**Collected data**

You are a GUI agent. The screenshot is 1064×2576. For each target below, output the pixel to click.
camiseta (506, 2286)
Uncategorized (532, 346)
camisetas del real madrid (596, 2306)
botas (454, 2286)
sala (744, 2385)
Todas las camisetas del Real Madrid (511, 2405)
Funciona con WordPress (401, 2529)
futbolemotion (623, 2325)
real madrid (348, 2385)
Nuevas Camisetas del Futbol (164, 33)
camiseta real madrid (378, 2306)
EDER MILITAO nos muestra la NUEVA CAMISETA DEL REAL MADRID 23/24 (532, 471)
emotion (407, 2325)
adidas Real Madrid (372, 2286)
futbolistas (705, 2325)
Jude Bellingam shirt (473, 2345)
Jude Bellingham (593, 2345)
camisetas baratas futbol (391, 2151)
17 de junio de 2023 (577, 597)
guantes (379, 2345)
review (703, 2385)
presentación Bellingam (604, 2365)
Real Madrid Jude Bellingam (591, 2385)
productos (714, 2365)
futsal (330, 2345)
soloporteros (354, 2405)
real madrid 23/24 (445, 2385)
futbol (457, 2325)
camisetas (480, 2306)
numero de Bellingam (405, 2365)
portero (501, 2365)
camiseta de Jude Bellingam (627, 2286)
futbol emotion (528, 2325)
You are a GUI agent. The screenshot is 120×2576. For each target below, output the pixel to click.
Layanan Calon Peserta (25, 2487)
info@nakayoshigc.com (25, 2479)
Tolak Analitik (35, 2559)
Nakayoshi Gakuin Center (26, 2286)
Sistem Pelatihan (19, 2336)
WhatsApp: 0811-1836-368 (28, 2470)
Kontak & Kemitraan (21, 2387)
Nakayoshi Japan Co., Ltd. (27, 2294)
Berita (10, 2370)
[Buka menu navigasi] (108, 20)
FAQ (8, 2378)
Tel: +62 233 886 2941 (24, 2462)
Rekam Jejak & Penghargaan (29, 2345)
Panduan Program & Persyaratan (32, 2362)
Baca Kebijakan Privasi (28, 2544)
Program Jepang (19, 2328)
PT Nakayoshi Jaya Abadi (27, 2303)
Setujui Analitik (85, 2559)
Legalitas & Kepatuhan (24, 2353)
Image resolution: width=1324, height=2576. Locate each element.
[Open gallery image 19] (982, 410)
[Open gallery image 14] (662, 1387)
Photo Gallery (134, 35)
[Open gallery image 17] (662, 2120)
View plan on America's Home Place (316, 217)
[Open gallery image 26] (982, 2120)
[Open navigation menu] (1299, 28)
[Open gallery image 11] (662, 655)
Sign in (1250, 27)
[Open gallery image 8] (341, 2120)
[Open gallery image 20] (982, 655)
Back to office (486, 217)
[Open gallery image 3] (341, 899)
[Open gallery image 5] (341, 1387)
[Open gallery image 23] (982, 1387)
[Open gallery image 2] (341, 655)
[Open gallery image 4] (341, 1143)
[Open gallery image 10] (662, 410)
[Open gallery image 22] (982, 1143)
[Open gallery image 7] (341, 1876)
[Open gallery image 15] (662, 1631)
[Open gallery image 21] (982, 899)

**WORK ORDER**
Your answer should be the exact lines above from the one with "Real Madrid Jude Bellingam (591, 2385)" through the one with "View plan on America's Home Place (316, 217)", both included, and nothing besides.

**TASK RESULT**
Real Madrid Jude Bellingam (591, 2385)
productos (714, 2365)
futsal (330, 2345)
soloporteros (354, 2405)
real madrid 23/24 (445, 2385)
futbol (457, 2325)
camisetas (480, 2306)
numero de Bellingam (405, 2365)
portero (501, 2365)
camiseta de Jude Bellingam (627, 2286)
futbol emotion (528, 2325)
You are a GUI agent. The screenshot is 120×2576. For each target below, output the pixel to click.
Layanan Calon Peserta (25, 2487)
info@nakayoshigc.com (25, 2479)
Tolak Analitik (35, 2559)
Nakayoshi Gakuin Center (26, 2286)
Sistem Pelatihan (19, 2336)
WhatsApp: 0811-1836-368 (28, 2470)
Kontak & Kemitraan (21, 2387)
Nakayoshi Japan Co., Ltd. (27, 2294)
Berita (10, 2370)
[Buka menu navigasi] (108, 20)
FAQ (8, 2378)
Tel: +62 233 886 2941 (24, 2462)
Rekam Jejak & Penghargaan (29, 2345)
Panduan Program & Persyaratan (32, 2362)
Baca Kebijakan Privasi (28, 2544)
Program Jepang (19, 2328)
PT Nakayoshi Jaya Abadi (27, 2303)
Setujui Analitik (85, 2559)
Legalitas & Kepatuhan (24, 2353)
Image resolution: width=1324, height=2576. Locate each element.
[Open gallery image 19] (982, 410)
[Open gallery image 14] (662, 1387)
Photo Gallery (134, 35)
[Open gallery image 17] (662, 2120)
View plan on America's Home Place (316, 217)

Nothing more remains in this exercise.